Fake Twitter Customer Support page stole users’ Credentials
Crooks are pretending to be customer support on Twitter and redirect customers to phishing sites to collect their sensitive information. Crooks created a fake twitter account “@NatWest_HelpTC” of NatWest (National Westminster Bank) for phishing activities. Phishers were interacted with customers when the customer support staff was off duty. In reply to customers’ query, phishers told customers that a particular feature could be avail when they will sign and verify their account. Thus, phishers provided a link to redirect customers to a fake site to steal their credentials.

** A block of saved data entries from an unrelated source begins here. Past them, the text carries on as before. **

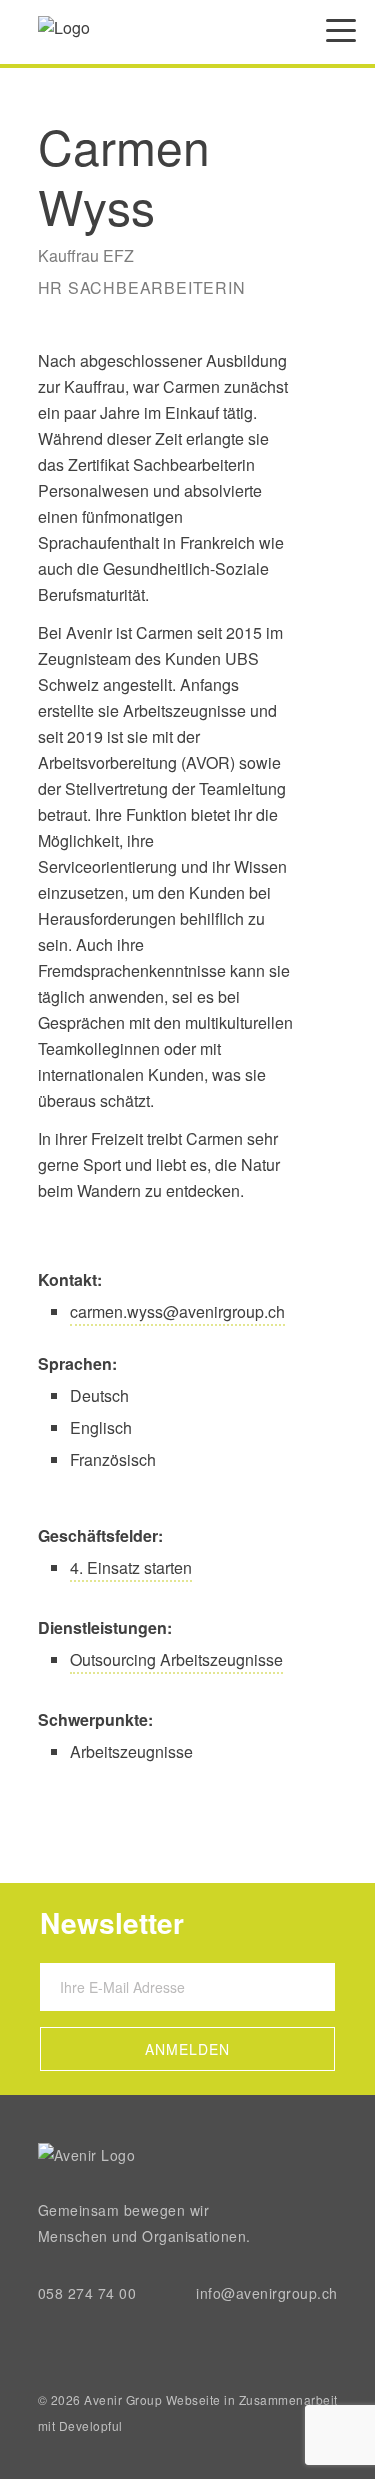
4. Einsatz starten (131, 1567)
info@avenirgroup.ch (267, 2293)
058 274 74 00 (87, 2293)
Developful (91, 2425)
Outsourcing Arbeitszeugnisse (176, 1659)
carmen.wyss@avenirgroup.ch (177, 1311)
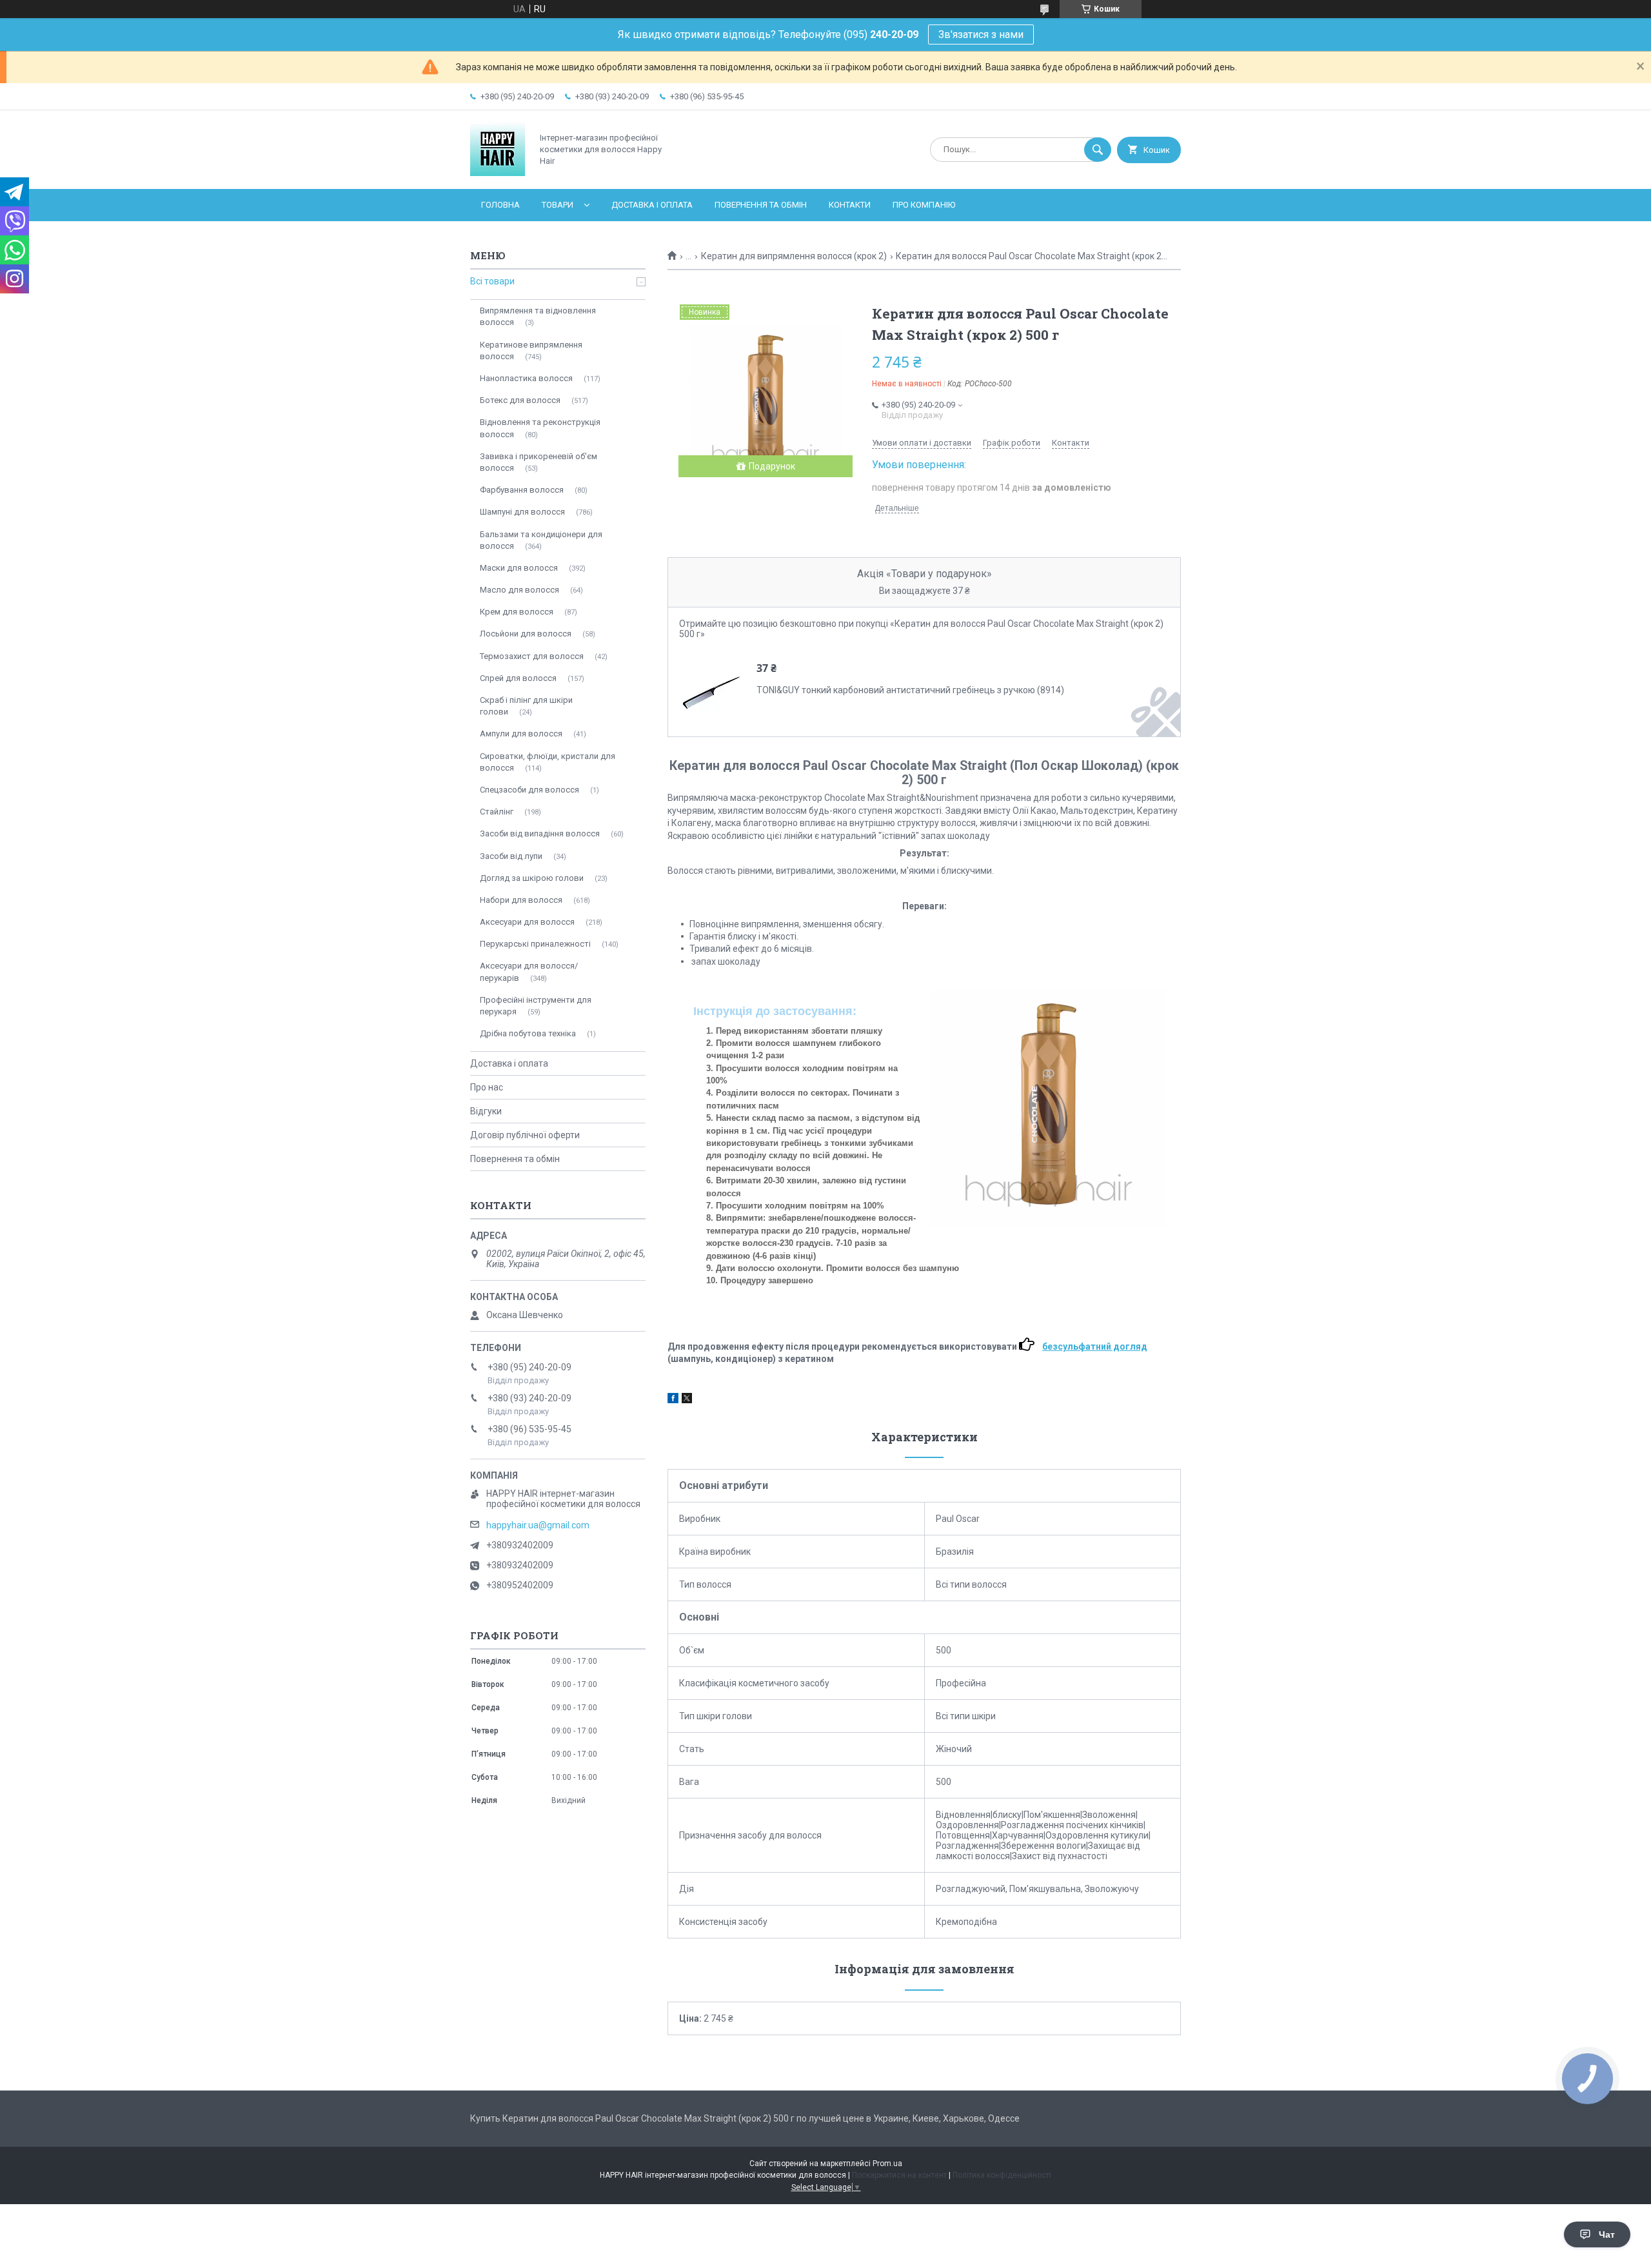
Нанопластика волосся (526, 378)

Microsoft forever Disabled RC4 Ciphers
Microsoft has officially shunned RC4 ciphers in IE 11 and Edge browsers. The company has announced about RC4 in September 2015. RC4 was believed to be insecure encryption when IETF (Internet Engineering Task Force) has banned it in February 2015. RC4 encryption was used previously in WEP, WPA, SSH, TLS/SSL. Microsoft recently released an update KB3151631 on August 9, 2016, and with this update, the authority has disabled RC4 by default.
Dota2 Gaming forum hacked
The official developer forum of Dota2 (Defense of the Ancients 2) has been hacked and the personal information of around 2 million users is at stake. The stolen data included email, IP addresses, usernames, user identifier and hashed passwords. The stolen data was sent to LeakedSource on 9 August 2016. The forum was using MD5 hashing and salt for password storage. Hackers have decoded around 80% passwords into plain text. After reset passwords, the Dota2 developers has publicized about its data breach.
Google added a warning against unauthenticated Email
Google announced about safe browsing warning as Gmail will show warning when receiving mail from unauthenticated user. The warning will show a question mark on user’s profile photo or logo as the mail failed to authenticate itself with Sender Policy Framework (SPF). Additionally, if a user clicks on phishing link, he/she will see warning “Visiting this website may harm your computer”. The new amendments are part of Google’s Safe Browsing protection.